Until now, that is. In June, London-based Barclays Capital and consulting firm Shariah Capital in New Canaan, Connecticut, launched the first shari’a-compliant investment platform. Called Al Safi, it will initially offer five commodities-based hedge funds: a gold portfolio managed by Tocqueville Asset Management, an energy fund run by Lucas Capital Management, a natural-resources fund from Zweig-DiMenna Associates, an agricultural fund run by Ospraie Management and a metals and minerals fund managed by BlackRock. Each has been seeded with $50 million from the Dubai Multi Commodities Centre, an agency the Dubai government set up in 2002 to develop a commodities marketplace. All of the asset managers are based in New York; Al Safi, which means “pure” in Arabic, is based in the Cayman Islands. Barclays Capital acts as prime broker and Shariah Capital as adviser.

To sidestep the Islamic ban on short-selling, Al Safi will use a contract called an arboon, under which a purchaser can pay a fraction of an asset’s price and take possession of it for a set period of time. Al Safi’s independent shari’a supervisory board issued a fatwa, or legal opinion, declaring such contracts acceptable under Islamic law.

“We expect there will be strong retail and private bank interest in places like the U.S. and the U.K., but the bulk of the demand is likely to come from institutional investors in the Middle East and the Far East,” says Richard Ho, head of fund-linked derivatives at Barclays Capital. Adds David Rutledge, chief executive of the DMCC, “Demand for these products is increasing literally by the day.” Moody’s Investors Service estimates that the Islamic finance industry currently has about $700 billion in assets.

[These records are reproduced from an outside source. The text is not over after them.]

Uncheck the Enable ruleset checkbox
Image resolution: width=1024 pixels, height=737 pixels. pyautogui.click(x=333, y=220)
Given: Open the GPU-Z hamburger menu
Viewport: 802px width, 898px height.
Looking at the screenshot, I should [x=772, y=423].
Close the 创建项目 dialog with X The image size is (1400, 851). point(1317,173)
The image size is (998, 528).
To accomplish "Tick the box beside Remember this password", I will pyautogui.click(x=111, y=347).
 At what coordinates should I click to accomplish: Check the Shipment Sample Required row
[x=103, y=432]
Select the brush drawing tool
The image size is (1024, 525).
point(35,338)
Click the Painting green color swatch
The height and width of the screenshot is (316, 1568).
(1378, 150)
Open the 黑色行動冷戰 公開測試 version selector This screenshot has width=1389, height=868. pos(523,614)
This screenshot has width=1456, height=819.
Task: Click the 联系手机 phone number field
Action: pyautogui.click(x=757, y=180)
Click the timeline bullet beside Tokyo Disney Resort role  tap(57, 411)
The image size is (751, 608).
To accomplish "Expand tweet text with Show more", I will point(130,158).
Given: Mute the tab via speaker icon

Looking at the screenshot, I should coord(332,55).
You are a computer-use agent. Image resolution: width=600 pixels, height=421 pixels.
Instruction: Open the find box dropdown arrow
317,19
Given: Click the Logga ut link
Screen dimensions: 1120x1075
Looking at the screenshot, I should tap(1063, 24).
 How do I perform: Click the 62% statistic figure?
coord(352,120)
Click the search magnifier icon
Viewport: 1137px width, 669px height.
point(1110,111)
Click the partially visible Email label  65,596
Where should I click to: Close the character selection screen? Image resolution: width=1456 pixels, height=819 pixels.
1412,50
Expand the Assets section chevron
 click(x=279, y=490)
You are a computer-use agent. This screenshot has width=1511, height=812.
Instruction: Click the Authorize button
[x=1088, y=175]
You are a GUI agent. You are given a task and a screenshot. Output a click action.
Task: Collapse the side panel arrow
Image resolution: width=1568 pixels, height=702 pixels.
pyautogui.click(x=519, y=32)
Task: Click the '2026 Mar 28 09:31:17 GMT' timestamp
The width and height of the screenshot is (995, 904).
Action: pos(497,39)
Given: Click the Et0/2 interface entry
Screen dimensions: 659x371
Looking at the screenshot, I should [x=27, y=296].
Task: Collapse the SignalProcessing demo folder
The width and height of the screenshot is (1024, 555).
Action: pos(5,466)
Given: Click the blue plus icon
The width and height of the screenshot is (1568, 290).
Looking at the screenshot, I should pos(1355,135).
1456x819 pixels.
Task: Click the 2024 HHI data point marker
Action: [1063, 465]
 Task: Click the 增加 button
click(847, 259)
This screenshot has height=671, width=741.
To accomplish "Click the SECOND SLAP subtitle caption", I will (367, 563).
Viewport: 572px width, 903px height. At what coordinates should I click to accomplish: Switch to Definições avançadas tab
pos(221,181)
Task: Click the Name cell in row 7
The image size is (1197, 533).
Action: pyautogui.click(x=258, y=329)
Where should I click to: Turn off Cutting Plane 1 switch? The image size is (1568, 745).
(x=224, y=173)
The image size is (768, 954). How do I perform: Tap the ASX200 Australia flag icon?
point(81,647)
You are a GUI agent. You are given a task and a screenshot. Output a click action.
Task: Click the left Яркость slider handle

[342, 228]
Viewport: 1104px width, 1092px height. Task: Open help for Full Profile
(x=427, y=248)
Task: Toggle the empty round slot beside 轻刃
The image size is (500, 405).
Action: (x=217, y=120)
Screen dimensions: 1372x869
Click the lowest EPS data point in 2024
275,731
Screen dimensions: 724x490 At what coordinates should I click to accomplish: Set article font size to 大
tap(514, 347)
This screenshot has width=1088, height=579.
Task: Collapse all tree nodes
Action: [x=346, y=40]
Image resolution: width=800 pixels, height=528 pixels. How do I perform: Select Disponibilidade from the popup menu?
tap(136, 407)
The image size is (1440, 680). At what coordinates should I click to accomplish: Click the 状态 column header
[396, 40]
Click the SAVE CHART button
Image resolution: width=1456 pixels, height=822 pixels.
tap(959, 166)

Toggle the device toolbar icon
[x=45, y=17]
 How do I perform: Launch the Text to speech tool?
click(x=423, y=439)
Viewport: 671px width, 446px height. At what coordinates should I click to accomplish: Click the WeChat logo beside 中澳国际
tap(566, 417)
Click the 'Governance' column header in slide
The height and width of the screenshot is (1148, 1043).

Still, some observers sound a note of caution. “Hedge funds are a controversial area for Islamic scholars, and there is much debate in this area,” says Atif Hanif, an Islamic finance specialist at law firm Allen & Overy in London. “There is an appetite from many in the Middle East to make their money go further than traditional equity investing, but there is also a reluctance to invest in something which is still being debated among Islamic scholars.”